Polisi Bongkar Praktik Prostitusi Internasional di Bali Dikendalikan Warga Rusia
Jajaran Polres Badung dan Direktorat Reserse Kriminal Khusus (Ditreskrimsus) Polda Bali berhasil mengungkap praktik prostitusi jaringan internasional yang menawarkan pekerja seks komersial (PSK) dari 129 negara melalui sebuah website. Khusus di Bali, penyidik menemukan 15 korban tindak pidana perdagangan orang (TPPO) yang dipekerjakan sebagai PSK.

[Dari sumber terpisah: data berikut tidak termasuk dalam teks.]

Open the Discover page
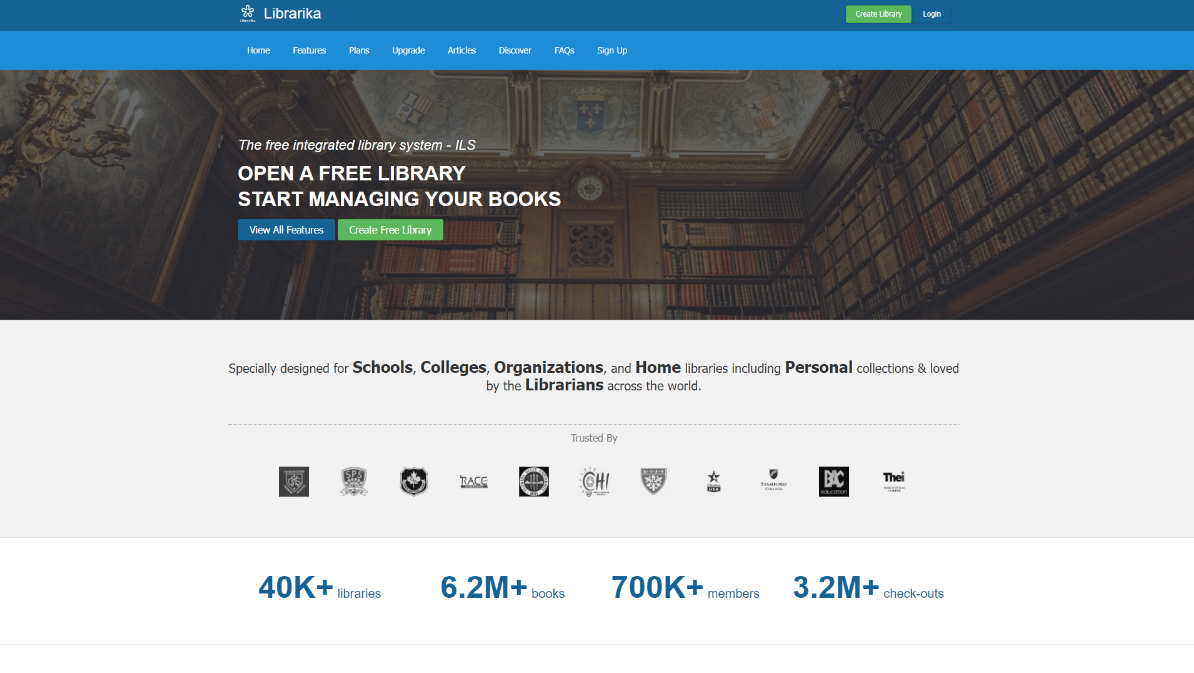 [514, 50]
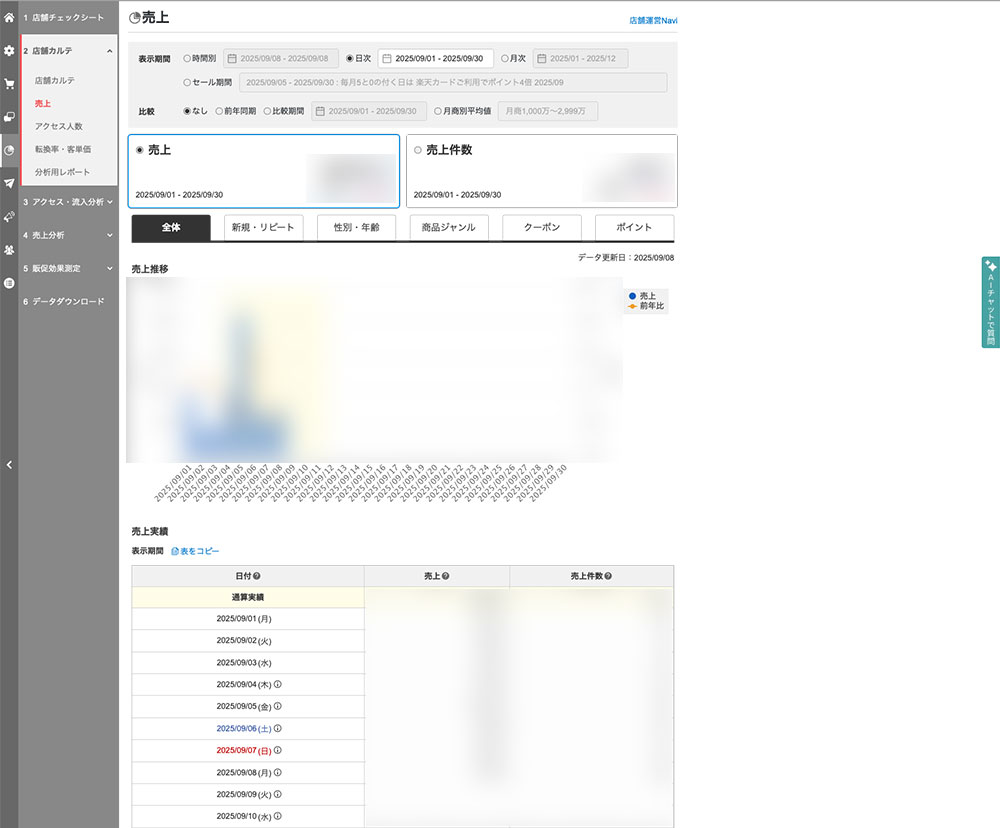The image size is (1000, 828).
Task: Open 店舗運営Navi link
Action: click(653, 20)

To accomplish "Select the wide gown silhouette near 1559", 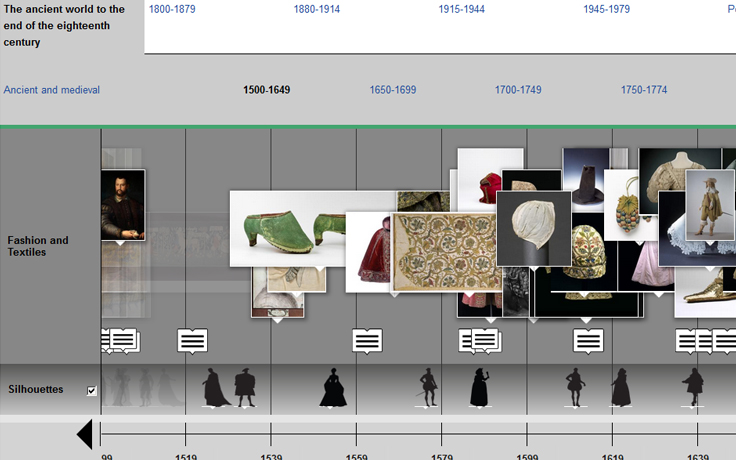I will [x=331, y=388].
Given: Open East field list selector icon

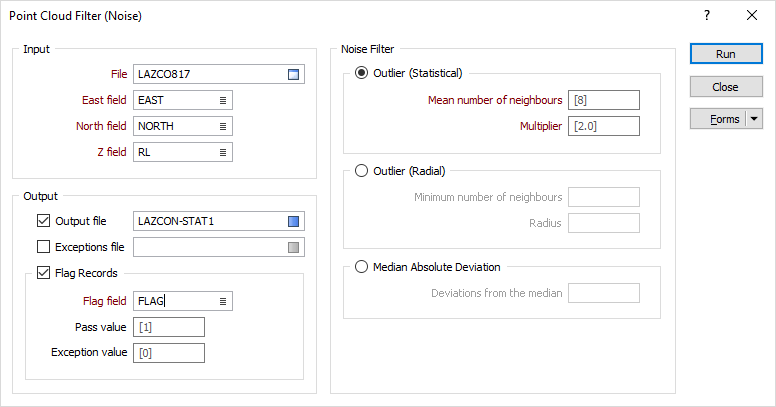Looking at the screenshot, I should 223,101.
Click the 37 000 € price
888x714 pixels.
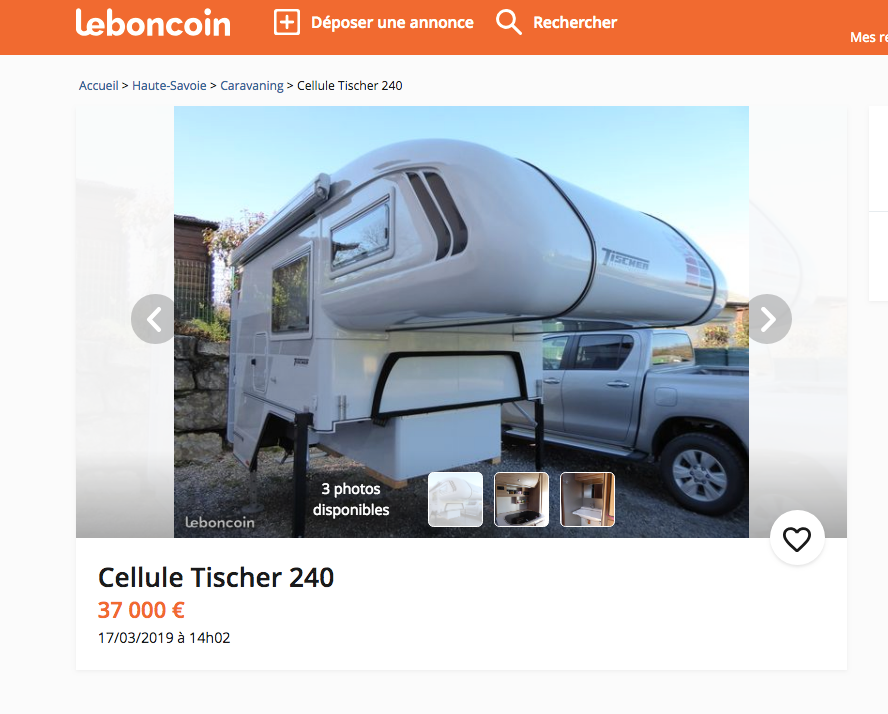tap(141, 610)
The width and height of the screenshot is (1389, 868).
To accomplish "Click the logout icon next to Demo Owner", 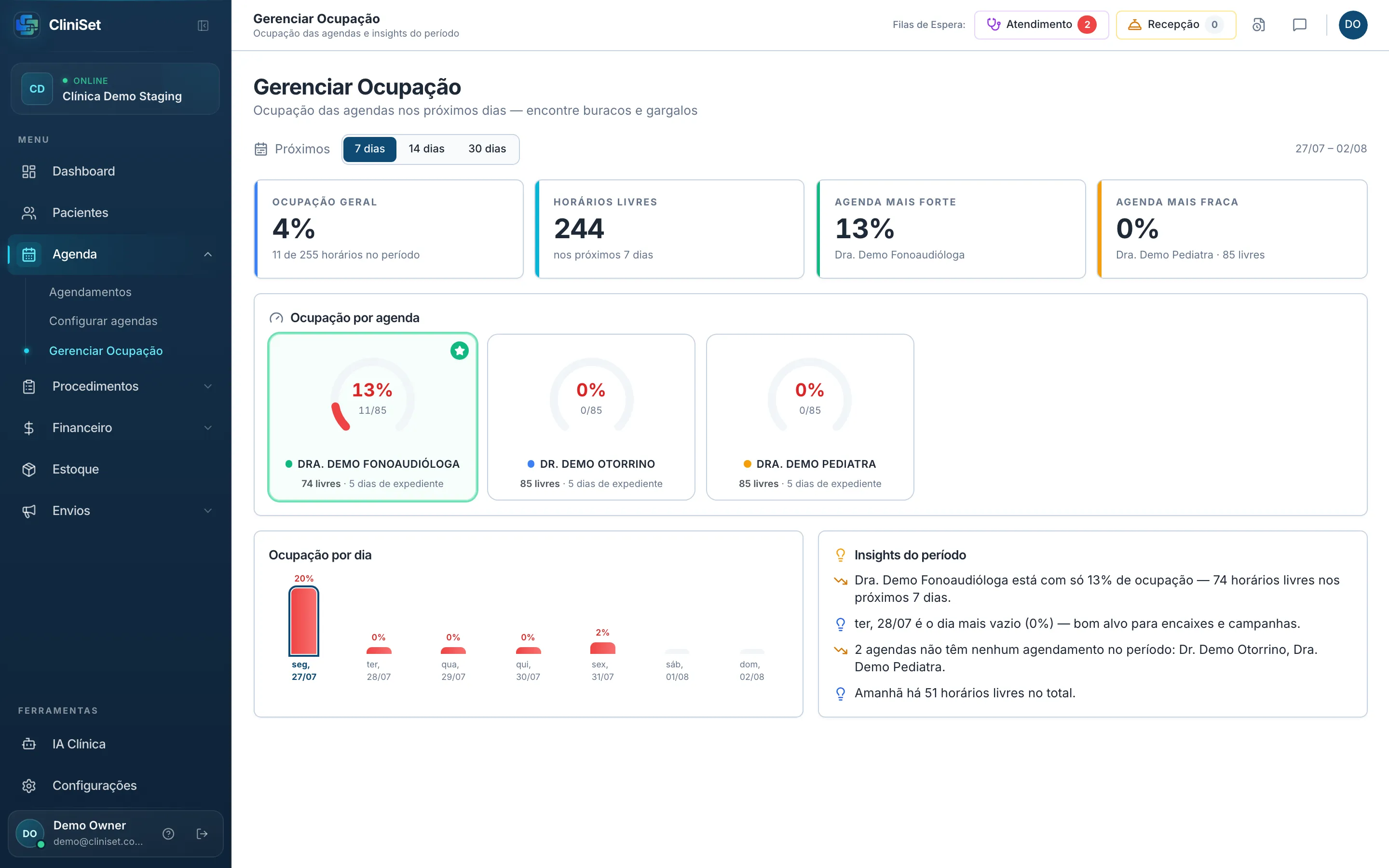I will point(202,834).
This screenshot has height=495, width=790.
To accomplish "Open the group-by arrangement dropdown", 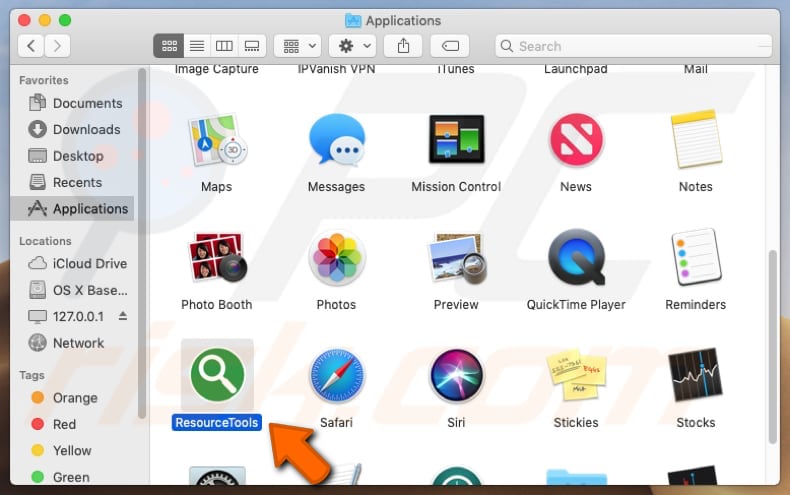I will [300, 45].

Dua tersangka, Anastasiia Koveziuk (27) alias AK dan Maksim Tokarev (32) alias MT, keduanya warga negara Rusia, ditangkap petugas karena mengoperasikan jaringan prostitusi tersebut. Kapolda Bali Irjen Pol Daniel Adityajaya menjelaskan, kedua tersangka menawarkan jasa PSK dari berbagai negara dan 12 kota di Indonesia melalui situs yang mereka kelola.
Dalam aksi mereka, AK berperan sebagai koordinator wilayah Bali, sementara MT bertindak sebagai manajer, sekaligus menerima transfer uang hasil kejahatan prostitusi. Tarif jasa PSK yang mereka tawarkan berkisar antara USD300 hingga USD350 per orang. Kedua tersangka mengaku telah menjalankan praktik ini selama dua tahun terakhir.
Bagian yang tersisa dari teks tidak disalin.